Valu lui Traian (/ro/; historical name: Hasancea, Hasançay) is a commune in Constanța County, Northern Dobruja, Romania.

The commune was established in 1897, under the name Hasancea. In 1925 it was renamed Valu lui Traian (Trajan's Wall), after the vallum located nearby. In 1967, the village of Valea Seacă (historical name: Omurcea, Ömürçay) was merged into Valu lui Traian, now the commune's only village.

== Nature reserve ==
There is a nature reserve north-east of Valu lui Traian village, in the Medgidia Plateau. It is located on top of an archaeological site, remnants of a Roman defensive system, and houses several species of xerophilous plants and shrubs on its slopes.

==Demographics==
At the 2002 census, 81.5% of inhabitants were Romanians, 15% Tatars, 2.1% Roma and 1.2% Turks. 82% were Orthodox Christian and 16.1% Muslim.
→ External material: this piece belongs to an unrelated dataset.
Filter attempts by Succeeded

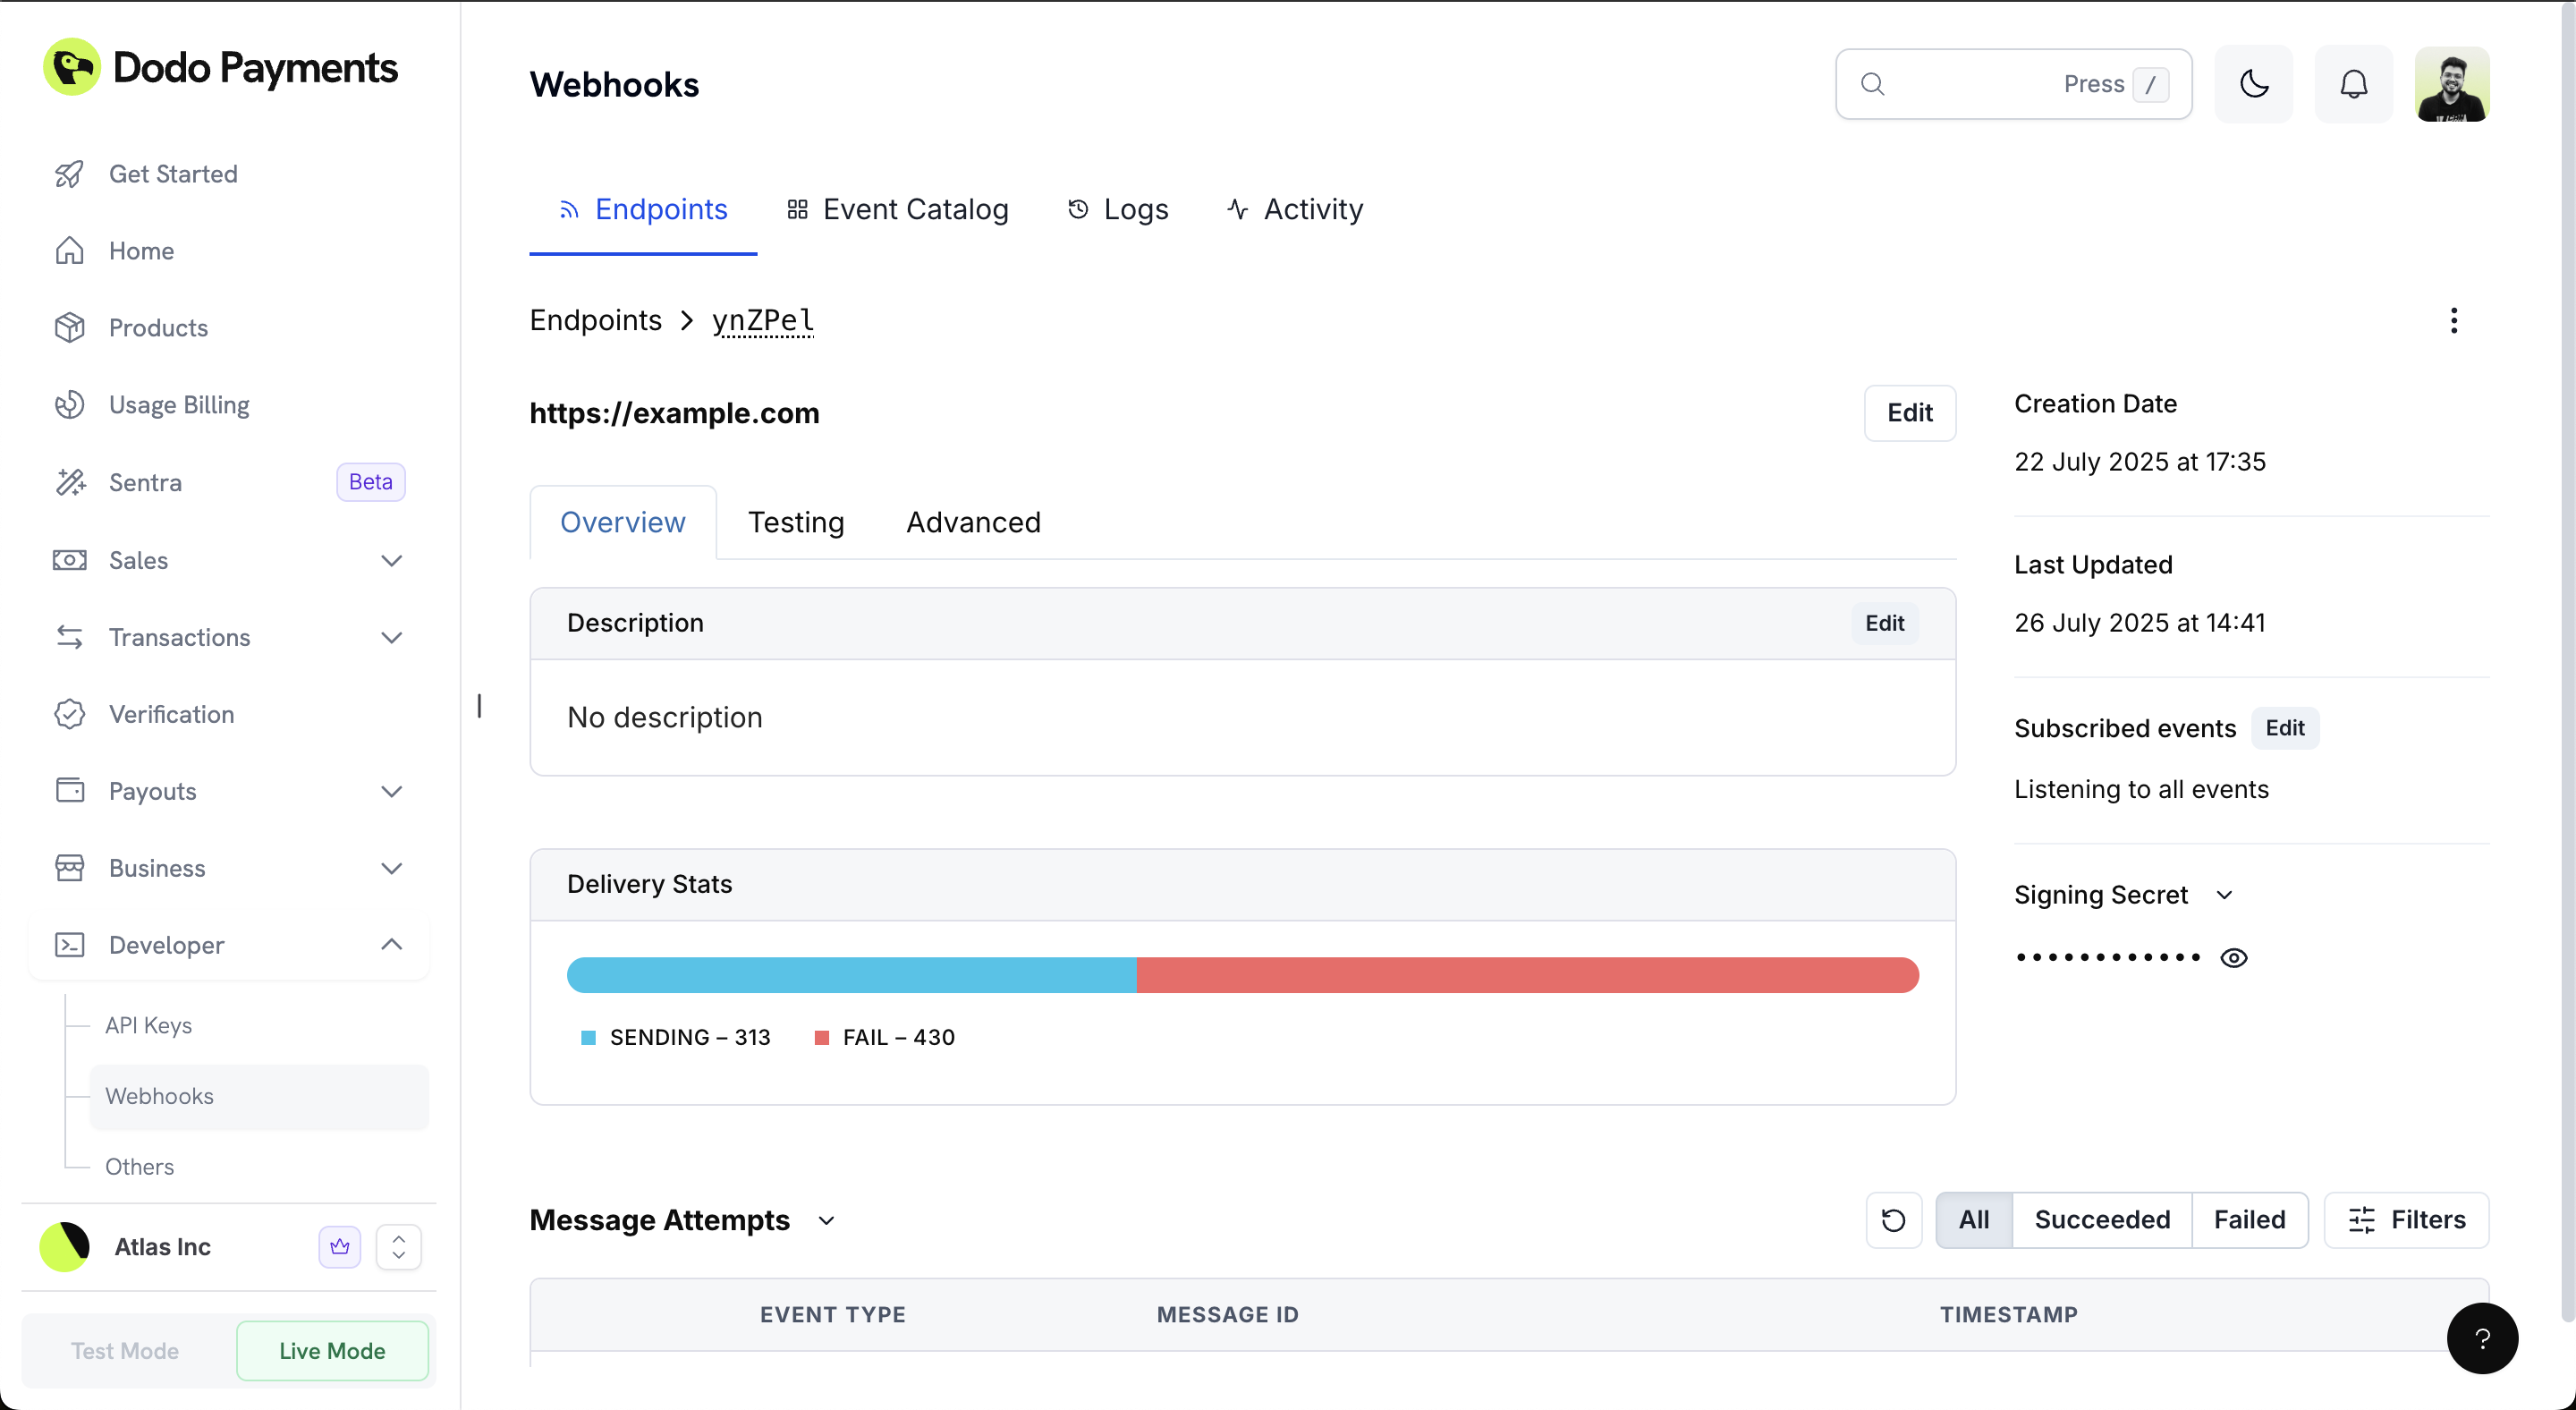2103,1219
At the 2011 census, Valu lui Traian had 9,815 Romanians (85.71%), 6 Hungarians (0.05%), 213 Roma (1.86%), 3 Germans (0.03%), 191 Turks (1.67%), 1,189 Tatars (10.38%), 7 Lipovans (0.06%), 20 others (0.17%), 8 with undeclared ethnicity (0.07%).

At the 2021 census Valu lui Traian had a population of 16,617 with a majority of Romanians (74.14%) and minorities of Tatars (6.61%), Turks (1.43%), Roma (1.25%), Lipovans (0.07%), Greeks (0.06%), Bulgarians (0.02%), others (0.23%) and unknown (16.19%).